1976 American drama film by Henry Jaglom

Tracks is a 1976 American drama film written and directed by Henry Jaglom and starring Dennis Hopper, Taryn Power and Dean Stockwell. The story involves a returned Vietnam veteran escorting a fellow soldier's coffin across the United States for burial.

==Plot==
In 1973, 1st Sgt. Jack Falen (Hopper) returns from the Vietnam War to the United States to escort a friend's body for a hometown burial. Once in the US, Jack travels across the country via train (hence the film's title), where he meets the mysterious Mark (Stockwell) and the alluring university student Stephanie (Power).

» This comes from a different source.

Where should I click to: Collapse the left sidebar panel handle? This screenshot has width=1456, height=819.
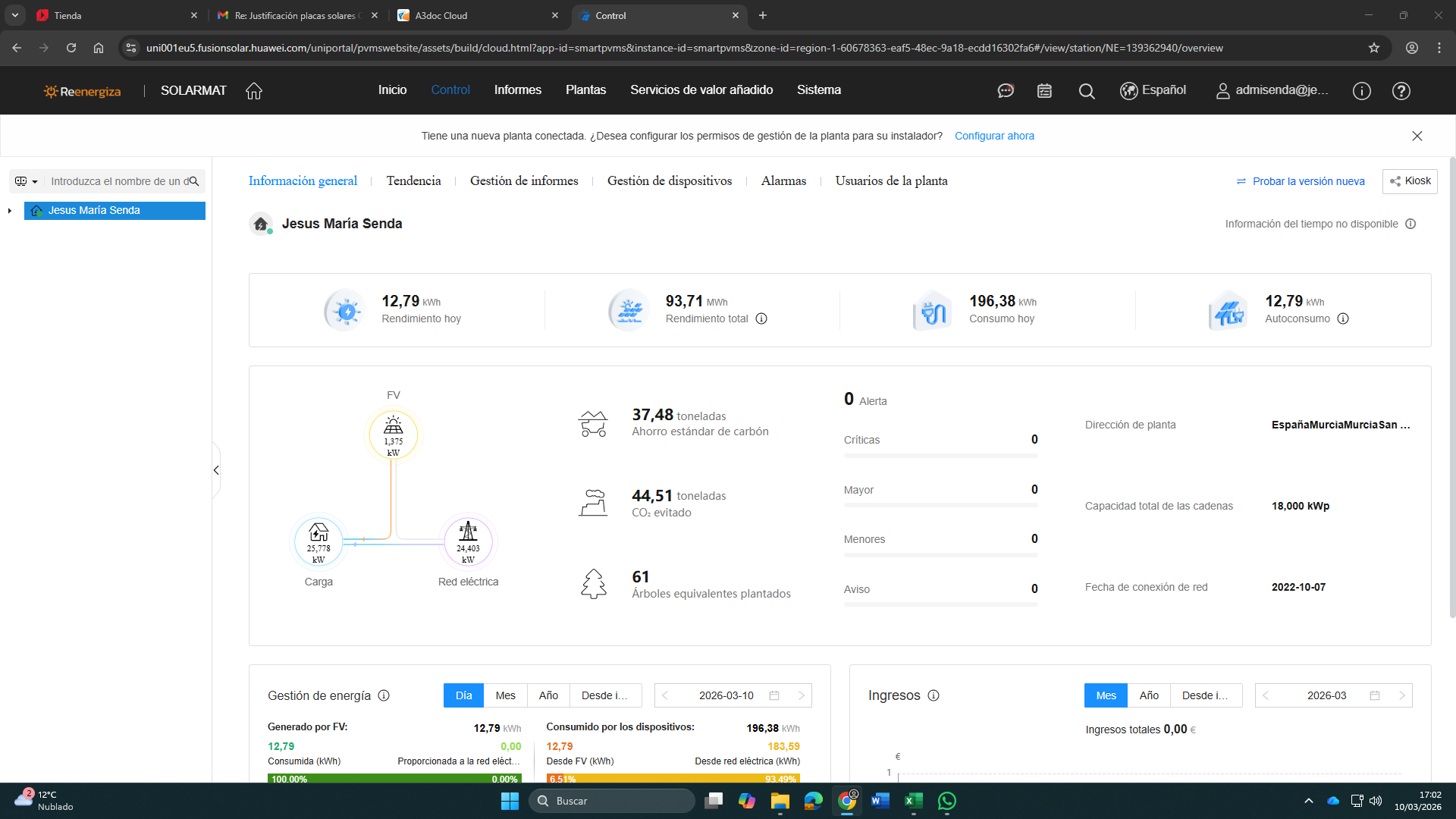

During the trip, Jack falls in love with Stephanie, but destroys the relationship through constant flashbacks to combat.

==Cast==

- Dennis Hopper as First Sergeant Jack Falen
- Taryn Power as Stephanie
- Dean Stockwell as Mark
- Topo Swope as Chloe
- Alfred Ryder as The Man
- Zack Norman as Gene
- Michael Emil as Emile
- Barbara Flood as The Lady
- Frank McRae as Train Coachman
- James Frawley as Train Passenger
- Sally Kirkland as Train Passenger

==Production==
Following the production of A Safe Place, Jaglom spent five years putting together $1 million to shoot Tracks.

==Reception==
On the review aggregator website Rotten Tomatoes, 50% of eight critics' reviews are positive, with an average rating of 4.3/10.